Work task A: In the text on the simulation code, which program simulates the DNA sequences from the gene trees?
Work task B: Carry on the text on the simulation code from its last sentence.

Text for analysis:
....

Simulation code used for data generation in Demographic inference under a spatially-continuous coalescent model.
- Python v2.7
- ERCS v1.0.1: https://pypi.python.org/pypi/ercs
- Discsim v1.0.0: https://pypi.python.org/pypi/discsim
- Arlequin v3.5.1.3: http://cmpg.unibe.ch/software/arlequin35/
- Seq-Gen v1.3.3: http://tree.bio.ed.ac.uk/software/seqgen/
The main simulation code is run from simulate.py. Parameter settings are specified in settings.py.
python simulate.py
The script runs simulations as follows:
- Generate gene trees from Discsim
- Simulate the corresponding DNA sequences with Seq-Gen
- Convert the DNA sequences into the appropriate format for Arlequin
Simulation parameters are specified in settings.py. Output sequences are retained use to use with other analytical methods.
The simulation code sets up files for analysis in Arlequin, however Arlequin is not called directly. Instead Arlequin is run as a standalone through their provided scripts. For detailed instruction see the Arlequin manual.

....

Dataset content:
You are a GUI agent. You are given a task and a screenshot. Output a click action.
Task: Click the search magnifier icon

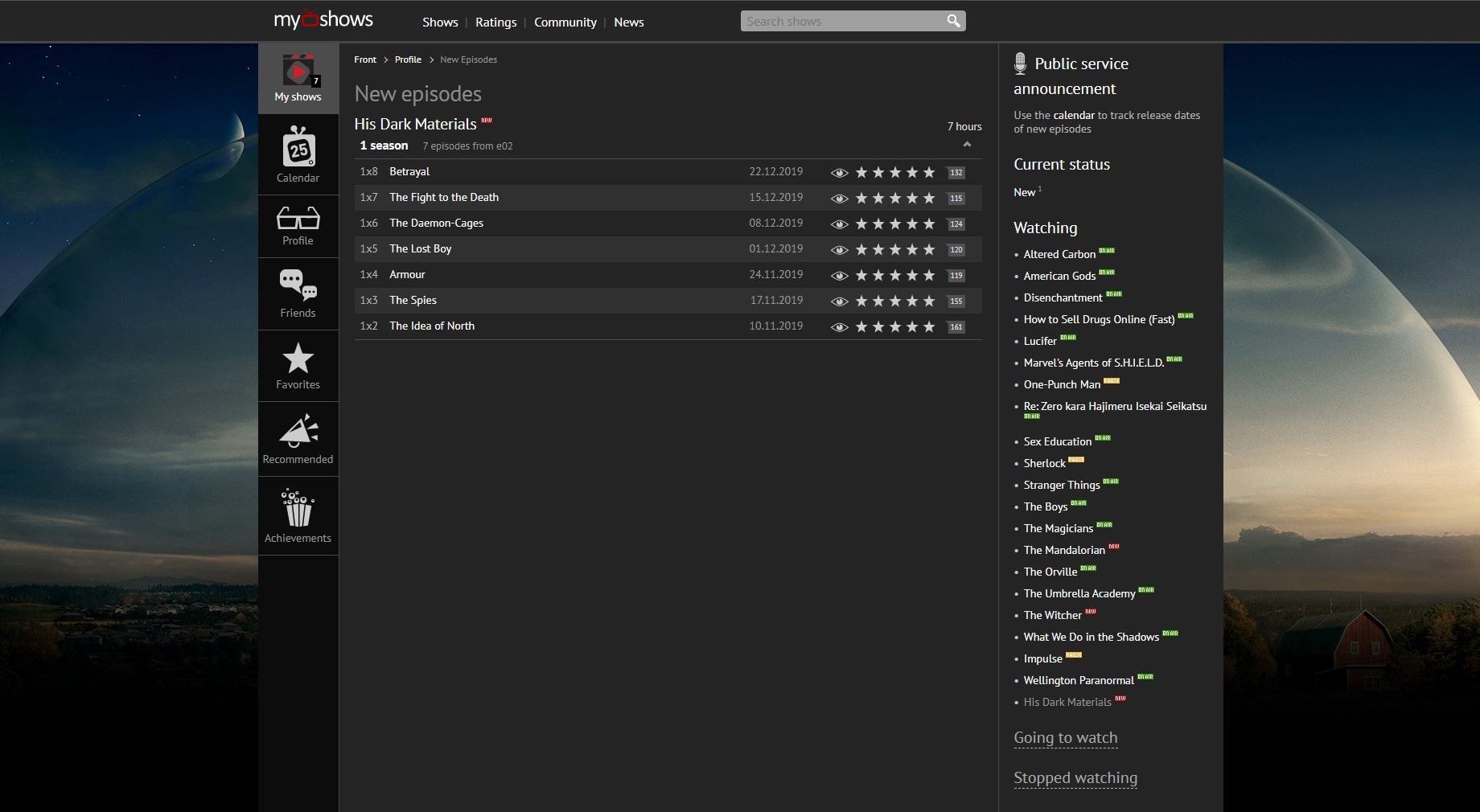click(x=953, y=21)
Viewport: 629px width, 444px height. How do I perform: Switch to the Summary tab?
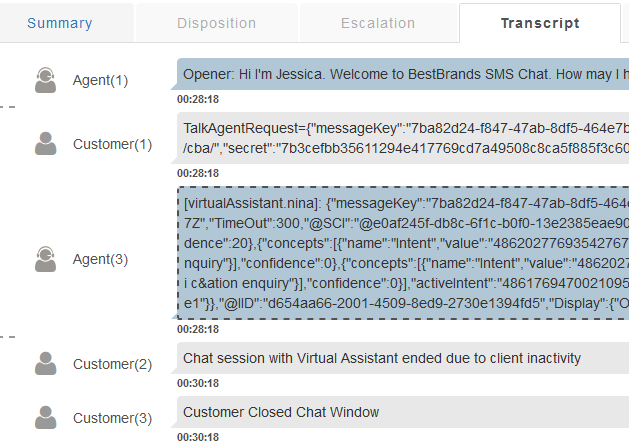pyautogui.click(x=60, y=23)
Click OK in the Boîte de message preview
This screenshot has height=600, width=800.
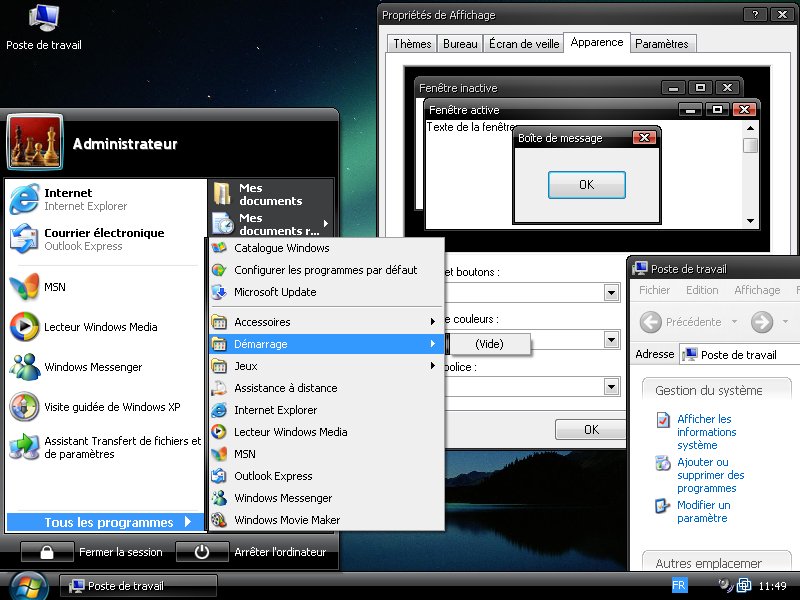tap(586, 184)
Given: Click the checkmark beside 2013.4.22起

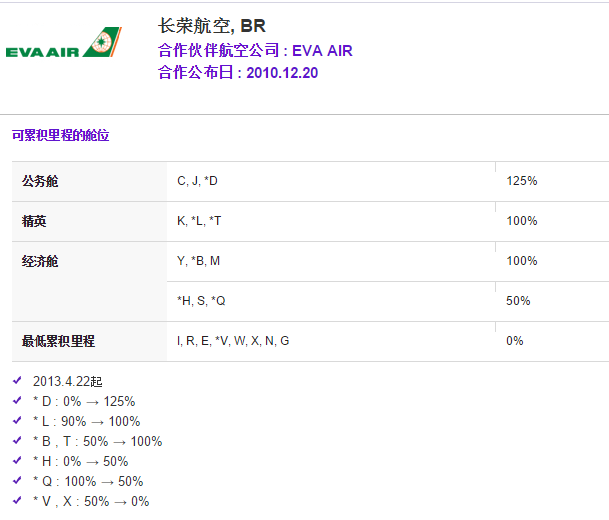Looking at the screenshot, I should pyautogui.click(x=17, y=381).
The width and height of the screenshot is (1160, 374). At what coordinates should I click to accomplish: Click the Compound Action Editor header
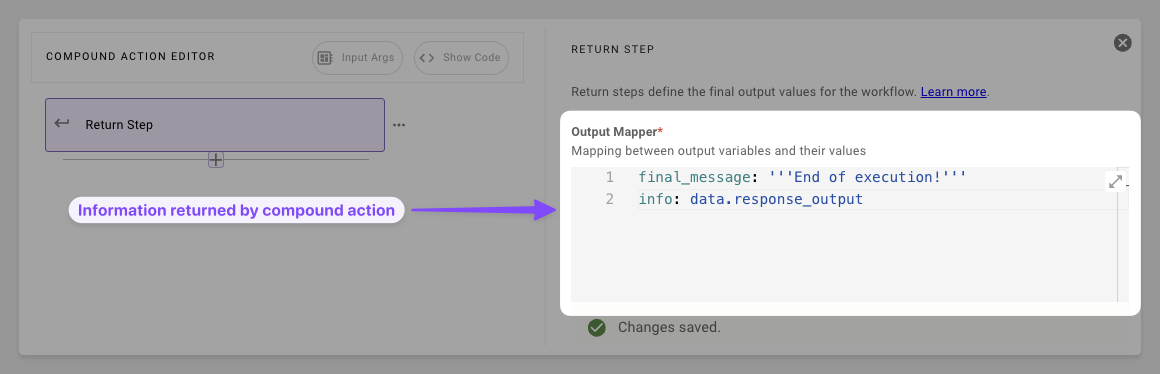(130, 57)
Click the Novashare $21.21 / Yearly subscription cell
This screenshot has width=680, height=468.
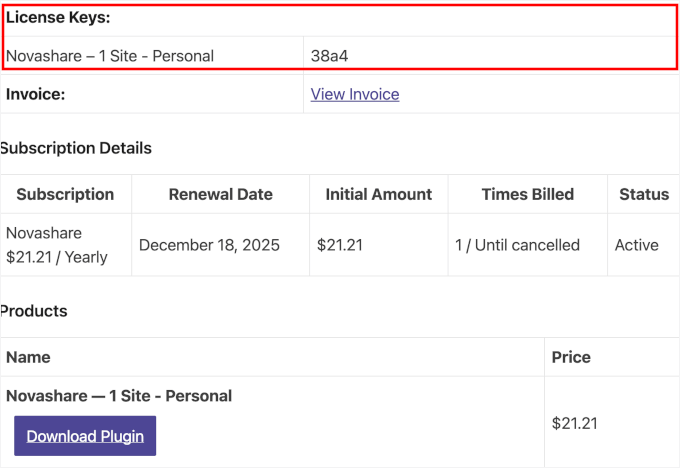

....

Written response A: Seq-Gen

Written response B:
The simulation code expects the compiled program Seq-Gen (named "seq-gen") in the seqgen folder. First download and compile the program from the link above. Rename the compiled program "seq-gen" and place in the folder named "seqgen."
Simulation parameters and random seeds used to run approximate Bayesian computation analysis are saved in the parameters.txt file. The seed used to run the simulation correspond to the names of the files generated for Arlequin.
Simulation settings a specified in the settings.py file.
- length: specifies the size of the torus
- dimensions: specifies either 1D or 2D simulations
- sample_locations: coordinates for sample locations
- recombination_probability: probability of recombination along loci
- num_parents: set the number of parents of each sample
- num_replicates: specifies the number of simulations to run
- posterior_predictive_checks: if true, simulation parameters are drawn randomly from the file specified under "posterior_parameter_file"
- posterior_parameter_file: parameter values of retained simulations from ABC (see example file)
- neighborhood_size: the upper and lower bound for the neighborhood size prior. Values for neighborhood size are drawn from a uniform distribution.
- small_event: upper and lower bounds for the event prior.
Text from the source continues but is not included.